Records from a data collection:
::::

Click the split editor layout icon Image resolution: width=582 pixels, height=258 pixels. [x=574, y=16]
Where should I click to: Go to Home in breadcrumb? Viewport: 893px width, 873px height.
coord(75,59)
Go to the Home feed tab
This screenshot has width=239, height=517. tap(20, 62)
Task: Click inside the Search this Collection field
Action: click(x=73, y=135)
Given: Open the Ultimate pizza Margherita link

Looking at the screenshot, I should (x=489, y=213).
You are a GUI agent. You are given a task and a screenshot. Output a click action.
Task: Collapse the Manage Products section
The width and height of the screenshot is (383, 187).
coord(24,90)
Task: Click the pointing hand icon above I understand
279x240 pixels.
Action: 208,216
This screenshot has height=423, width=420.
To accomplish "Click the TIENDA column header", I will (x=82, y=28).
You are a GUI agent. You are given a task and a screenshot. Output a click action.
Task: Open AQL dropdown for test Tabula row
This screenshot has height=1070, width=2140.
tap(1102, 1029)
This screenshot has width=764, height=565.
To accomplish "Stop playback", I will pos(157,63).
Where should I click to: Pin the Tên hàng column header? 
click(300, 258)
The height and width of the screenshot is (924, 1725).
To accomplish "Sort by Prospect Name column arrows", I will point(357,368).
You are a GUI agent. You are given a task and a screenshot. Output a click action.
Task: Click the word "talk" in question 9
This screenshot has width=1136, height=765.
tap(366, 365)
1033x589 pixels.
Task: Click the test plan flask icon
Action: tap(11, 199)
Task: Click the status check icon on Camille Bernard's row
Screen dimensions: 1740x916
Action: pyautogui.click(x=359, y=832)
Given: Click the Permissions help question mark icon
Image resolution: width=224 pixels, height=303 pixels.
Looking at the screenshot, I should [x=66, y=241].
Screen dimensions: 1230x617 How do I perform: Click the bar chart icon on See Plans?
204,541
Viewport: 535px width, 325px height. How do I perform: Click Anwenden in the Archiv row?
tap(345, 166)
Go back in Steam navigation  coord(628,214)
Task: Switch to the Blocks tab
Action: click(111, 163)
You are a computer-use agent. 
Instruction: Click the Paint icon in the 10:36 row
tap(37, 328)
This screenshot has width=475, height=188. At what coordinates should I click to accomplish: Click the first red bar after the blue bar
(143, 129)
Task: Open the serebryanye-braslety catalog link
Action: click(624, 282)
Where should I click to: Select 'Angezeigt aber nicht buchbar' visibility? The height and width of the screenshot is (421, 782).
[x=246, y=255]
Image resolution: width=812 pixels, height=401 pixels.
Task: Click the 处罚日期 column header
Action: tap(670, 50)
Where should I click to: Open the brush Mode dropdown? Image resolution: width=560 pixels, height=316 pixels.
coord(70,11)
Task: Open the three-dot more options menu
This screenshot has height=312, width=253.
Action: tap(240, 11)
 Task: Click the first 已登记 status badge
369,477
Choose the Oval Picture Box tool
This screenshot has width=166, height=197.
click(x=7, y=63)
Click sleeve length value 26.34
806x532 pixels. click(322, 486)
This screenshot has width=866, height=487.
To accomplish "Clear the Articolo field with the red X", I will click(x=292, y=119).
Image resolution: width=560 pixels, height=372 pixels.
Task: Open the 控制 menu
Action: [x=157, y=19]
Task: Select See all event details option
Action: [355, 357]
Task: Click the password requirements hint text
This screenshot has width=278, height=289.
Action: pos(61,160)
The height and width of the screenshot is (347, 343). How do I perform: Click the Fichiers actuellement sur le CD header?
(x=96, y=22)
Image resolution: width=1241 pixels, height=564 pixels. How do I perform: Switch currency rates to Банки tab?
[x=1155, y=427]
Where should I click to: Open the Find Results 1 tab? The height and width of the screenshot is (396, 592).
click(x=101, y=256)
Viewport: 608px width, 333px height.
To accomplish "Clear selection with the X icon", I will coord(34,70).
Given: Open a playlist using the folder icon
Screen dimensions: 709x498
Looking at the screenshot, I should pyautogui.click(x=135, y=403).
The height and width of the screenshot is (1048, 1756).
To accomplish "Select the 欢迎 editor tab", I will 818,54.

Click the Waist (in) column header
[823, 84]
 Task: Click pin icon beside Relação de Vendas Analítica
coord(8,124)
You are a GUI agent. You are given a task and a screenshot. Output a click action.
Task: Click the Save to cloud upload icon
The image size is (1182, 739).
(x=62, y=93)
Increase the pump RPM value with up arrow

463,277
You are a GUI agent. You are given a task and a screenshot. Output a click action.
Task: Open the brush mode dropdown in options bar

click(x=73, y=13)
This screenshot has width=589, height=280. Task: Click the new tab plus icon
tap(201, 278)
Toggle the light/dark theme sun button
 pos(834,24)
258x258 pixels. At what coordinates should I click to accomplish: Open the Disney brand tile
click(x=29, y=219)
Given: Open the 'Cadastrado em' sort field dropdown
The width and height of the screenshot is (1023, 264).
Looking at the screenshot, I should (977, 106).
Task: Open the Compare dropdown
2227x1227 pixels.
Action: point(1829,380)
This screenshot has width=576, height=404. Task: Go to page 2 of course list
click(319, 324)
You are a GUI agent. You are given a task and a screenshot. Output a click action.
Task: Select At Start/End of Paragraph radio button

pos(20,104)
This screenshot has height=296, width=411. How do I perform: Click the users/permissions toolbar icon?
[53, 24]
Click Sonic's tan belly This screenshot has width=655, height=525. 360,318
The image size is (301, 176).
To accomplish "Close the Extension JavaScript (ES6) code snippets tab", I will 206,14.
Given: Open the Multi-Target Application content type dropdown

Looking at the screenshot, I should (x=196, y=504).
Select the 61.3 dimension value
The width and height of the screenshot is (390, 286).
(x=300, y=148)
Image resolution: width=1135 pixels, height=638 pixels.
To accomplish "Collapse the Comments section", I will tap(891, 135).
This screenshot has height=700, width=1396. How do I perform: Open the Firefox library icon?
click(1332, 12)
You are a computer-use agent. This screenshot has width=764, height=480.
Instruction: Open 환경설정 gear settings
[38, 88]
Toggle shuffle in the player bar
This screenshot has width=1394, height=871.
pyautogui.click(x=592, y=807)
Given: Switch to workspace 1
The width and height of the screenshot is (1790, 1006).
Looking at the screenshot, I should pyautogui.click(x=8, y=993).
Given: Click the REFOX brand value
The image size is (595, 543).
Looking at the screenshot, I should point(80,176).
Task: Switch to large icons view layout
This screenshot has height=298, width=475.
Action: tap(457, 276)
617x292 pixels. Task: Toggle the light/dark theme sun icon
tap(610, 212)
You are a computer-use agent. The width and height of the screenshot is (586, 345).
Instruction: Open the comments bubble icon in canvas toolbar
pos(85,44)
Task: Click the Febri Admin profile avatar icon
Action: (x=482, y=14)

::::

**Exercise goal:** Reproduce every line of the records above without any change.

**Response for this exercise:**
Click the split editor layout icon Image resolution: width=582 pixels, height=258 pixels. [x=574, y=16]
Where should I click to: Go to Home in breadcrumb? Viewport: 893px width, 873px height.
coord(75,59)
Go to the Home feed tab
This screenshot has width=239, height=517. tap(20, 62)
Task: Click inside the Search this Collection field
Action: click(x=73, y=135)
Given: Open the Ultimate pizza Margherita link

Looking at the screenshot, I should (x=489, y=213).
You are a GUI agent. You are given a task and a screenshot. Output a click action.
Task: Collapse the Manage Products section
The width and height of the screenshot is (383, 187).
coord(24,90)
Task: Click the pointing hand icon above I understand
279x240 pixels.
Action: 208,216
This screenshot has height=423, width=420.
To accomplish "Click the TIENDA column header", I will (x=82, y=28).
You are a GUI agent. You are given a task and a screenshot. Output a click action.
Task: Open AQL dropdown for test Tabula row
This screenshot has height=1070, width=2140.
tap(1102, 1029)
This screenshot has width=764, height=565.
To accomplish "Stop playback", I will pos(157,63).
Where should I click to: Pin the Tên hàng column header? 
click(300, 258)
The height and width of the screenshot is (924, 1725).
To accomplish "Sort by Prospect Name column arrows", I will point(357,368).
You are a GUI agent. You are given a task and a screenshot. Output a click action.
Task: Click the word "talk" in question 9
This screenshot has width=1136, height=765.
tap(366, 365)
1033x589 pixels.
Task: Click the test plan flask icon
Action: tap(11, 199)
Task: Click the status check icon on Camille Bernard's row
Screen dimensions: 1740x916
Action: pyautogui.click(x=359, y=832)
Given: Click the Permissions help question mark icon
Image resolution: width=224 pixels, height=303 pixels.
Looking at the screenshot, I should [x=66, y=241].
Screen dimensions: 1230x617 How do I perform: Click the bar chart icon on See Plans?
204,541
Viewport: 535px width, 325px height. How do I perform: Click Anwenden in the Archiv row?
tap(345, 166)
Go back in Steam navigation  coord(628,214)
Task: Switch to the Blocks tab
Action: click(111, 163)
You are a computer-use agent. 
Instruction: Click the Paint icon in the 10:36 row
tap(37, 328)
This screenshot has width=475, height=188. At what coordinates should I click to accomplish: Click the first red bar after the blue bar
(143, 129)
Task: Open the serebryanye-braslety catalog link
Action: click(624, 282)
Where should I click to: Select 'Angezeigt aber nicht buchbar' visibility? The height and width of the screenshot is (421, 782).
[x=246, y=255]
Image resolution: width=812 pixels, height=401 pixels.
Task: Click the 处罚日期 column header
Action: tap(670, 50)
Where should I click to: Open the brush Mode dropdown? Image resolution: width=560 pixels, height=316 pixels.
coord(70,11)
Task: Open the three-dot more options menu
This screenshot has height=312, width=253.
Action: tap(240, 11)
 Task: Click the first 已登记 status badge
369,477
Choose the Oval Picture Box tool
This screenshot has width=166, height=197.
click(x=7, y=63)
Click sleeve length value 26.34
806x532 pixels. click(322, 486)
This screenshot has width=866, height=487.
To accomplish "Clear the Articolo field with the red X", I will click(x=292, y=119).
Image resolution: width=560 pixels, height=372 pixels.
Task: Open the 控制 menu
Action: [x=157, y=19]
Task: Select See all event details option
Action: [355, 357]
Task: Click the password requirements hint text
This screenshot has width=278, height=289.
Action: pos(61,160)
The height and width of the screenshot is (347, 343). How do I perform: Click the Fichiers actuellement sur le CD header?
(x=96, y=22)
Image resolution: width=1241 pixels, height=564 pixels. How do I perform: Switch currency rates to Банки tab?
[x=1155, y=427]
Where should I click to: Open the Find Results 1 tab? The height and width of the screenshot is (396, 592).
click(x=101, y=256)
Viewport: 608px width, 333px height.
To accomplish "Clear selection with the X icon", I will coord(34,70).
Given: Open a playlist using the folder icon
Screen dimensions: 709x498
Looking at the screenshot, I should pyautogui.click(x=135, y=403).
The height and width of the screenshot is (1048, 1756).
To accomplish "Select the 欢迎 editor tab", I will 818,54.

Click the Waist (in) column header
[823, 84]
 Task: Click pin icon beside Relação de Vendas Analítica
coord(8,124)
You are a GUI agent. You are given a task and a screenshot. Output a click action.
Task: Click the Save to cloud upload icon
The image size is (1182, 739).
(x=62, y=93)
Increase the pump RPM value with up arrow

463,277
You are a GUI agent. You are given a task and a screenshot. Output a click action.
Task: Open the brush mode dropdown in options bar

click(x=73, y=13)
This screenshot has width=589, height=280. Task: Click the new tab plus icon
tap(201, 278)
Toggle the light/dark theme sun button
 pos(834,24)
258x258 pixels. At what coordinates should I click to accomplish: Open the Disney brand tile
click(x=29, y=219)
Given: Open the 'Cadastrado em' sort field dropdown
The width and height of the screenshot is (1023, 264).
Looking at the screenshot, I should (977, 106).
Task: Open the Compare dropdown
2227x1227 pixels.
Action: point(1829,380)
This screenshot has width=576, height=404. Task: Go to page 2 of course list
click(319, 324)
You are a GUI agent. You are given a task and a screenshot. Output a click action.
Task: Select At Start/End of Paragraph radio button

pos(20,104)
This screenshot has height=296, width=411. How do I perform: Click the users/permissions toolbar icon?
[53, 24]
Click Sonic's tan belly This screenshot has width=655, height=525. 360,318
The image size is (301, 176).
To accomplish "Close the Extension JavaScript (ES6) code snippets tab", I will 206,14.
Given: Open the Multi-Target Application content type dropdown

Looking at the screenshot, I should (x=196, y=504).
Select the 61.3 dimension value
The width and height of the screenshot is (390, 286).
(x=300, y=148)
Image resolution: width=1135 pixels, height=638 pixels.
To accomplish "Collapse the Comments section", I will tap(891, 135).
This screenshot has height=700, width=1396. How do I perform: Open the Firefox library icon?
click(1332, 12)
You are a computer-use agent. This screenshot has width=764, height=480.
Instruction: Open 환경설정 gear settings
[38, 88]
Toggle shuffle in the player bar
This screenshot has width=1394, height=871.
pyautogui.click(x=592, y=807)
Given: Switch to workspace 1
The width and height of the screenshot is (1790, 1006).
Looking at the screenshot, I should pyautogui.click(x=8, y=993).
Given: Click the REFOX brand value
The image size is (595, 543).
Looking at the screenshot, I should point(80,176).
Task: Switch to large icons view layout
This screenshot has height=298, width=475.
Action: tap(457, 276)
617x292 pixels. Task: Toggle the light/dark theme sun icon
tap(610, 212)
You are a computer-use agent. The width and height of the screenshot is (586, 345).
Instruction: Open the comments bubble icon in canvas toolbar
pos(85,44)
Task: Click the Febri Admin profile avatar icon
Action: (x=482, y=14)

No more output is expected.